The first of a series of articles on unusual and experimental steroids looks at the effects of adding an adamantoate ester to a steroid.
You’ll almost certainly have heard of steroid esters (such as acetate, propionate, enanthate, and cypionate), and likely understand that the duration of effect of the steroid is linked to the length of the ester. Longer esters increase fat solubility. This improved lipophilicity helps to keep the steroid in depots in the muscle tissue, delaying the release of the steroid into the blood stream, where esterase enzymes cleave the ester to yield the free alcohol steroid, which is the active form.

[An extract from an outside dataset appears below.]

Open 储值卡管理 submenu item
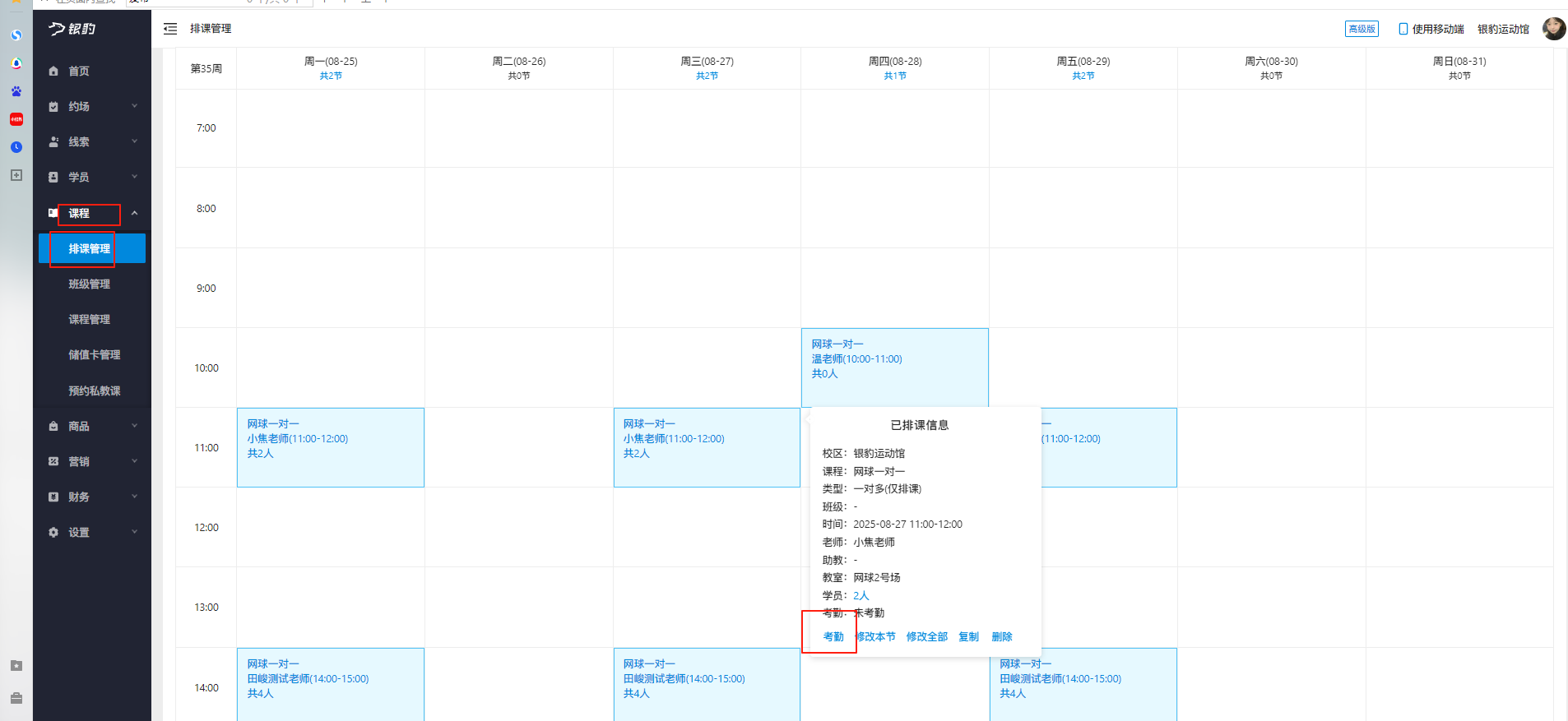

Chances are though, you haven’t heard of adamantoate esters. They’re based on the adamantane structure, a “diamondoid” shape made of four fused cyclohexane rings. The tetracyclic cagelike structure of adamantane is perhaps best illustrated visually:
The structure of adamantane was first theorized in 1924, first isolated from petroleum in 1933, and first synthesized in 1941. Since that time a number of adamantane derivatives have been explored. Drugs including the adamantane moiety typically readily cross the blood brain barrier, and include NMDA antagonists and antivirals. Two of the more interesting drugs are PF-877423 and bromantane.
PF-877423 is an amantadine-based investigational drug created by Pfizer. It’s a selective 11β-hydroxysteroid dehydrogenase type 1 inhibitor which was very potent in preventing adipogenesis in in vitro experiments.  For an introduction to 11β-HSD1 inhibition as a therapeutic target, see this blog’s earlier article.
Bromantane on the other hand is a Russian nootropic with both stimulant and anxiolytic properties. Like phenylpiracetam, it was first prescribed to cosmonauts and the military before finding its way into the hands of athletes who used it to circumvent doping controls. In fact, it can be considered one of the first “designer” doping agents, as a number of Russian and Lithuanian athletes tested positive for it at the 1996 Atlanta Olympic Games. [2,3]
In 1965 researchers from the pharmaceutical company Eli Lilly experimented with adamantoate esters of steroids such as testosterone, clostebol, norclostebol, nortestosterone, and masteron.  They theorised that the highly symmetrical adamantane ester would be lipophilic, and resistant to hydrolysis. Their experiments confirmed their suspicions, the 19-nortestosterone 17b-adamantoate in particular having a very long lasting anabolic effect, similar to nandrolone decanoate (deca-durabolin), but with only a remarkably small androgenic effect.
Eli Lilly named this 19-nortestosterone 17b-adamantoate “Bolmantalate”.
Despite never being marketed as an anabolic agent, and never appearing on the underground anabolic steroid market, Bolmantalate has been a scheduled drug in the United Kingdom since 1996,  and in the US it would be considered a controlled drug (as an ester of nandrolone) as a result of the passing of the Anabolic Steroid Control Act of 1990. 
 Bujalska, I.J., Gathercole, L.L., Tomlinson, J.W., Darimont, C., Ermolieff, J., Fanjul, A.N., Rejto, P.A., and Stewart, P.M. (2008). A novel selective 11b-hydroxysteroid dehydrogenase type 1 inhibitor prevents human adipogenesis. J Endocrinol 197, 297–307.
 Burnat, P., Payen, A., Le Brumant-Payen, C., Hugon, M., and Ceppa, F. (1997). Bromontan, a new doping agent. Lancet 350, 963–964.
 Thieme, D., and Hemmersbach, P. (2009). Doping in Sports (Springer) p236.
 Rapala, R.T., Kraay, R.J., and Gerzon, K. (1965). The Adamantyl Group in Medicinal Agents. II. Anabolic Steroid 17β-Adamantoates. J. Med. Chem. 8, 580–583.
 The Misuse of Drugs Act 1971 (Modification) Order 1996 2. (2)(b).
 Anabolic Steroid Control Act of 1990 (41)(A)(xlx).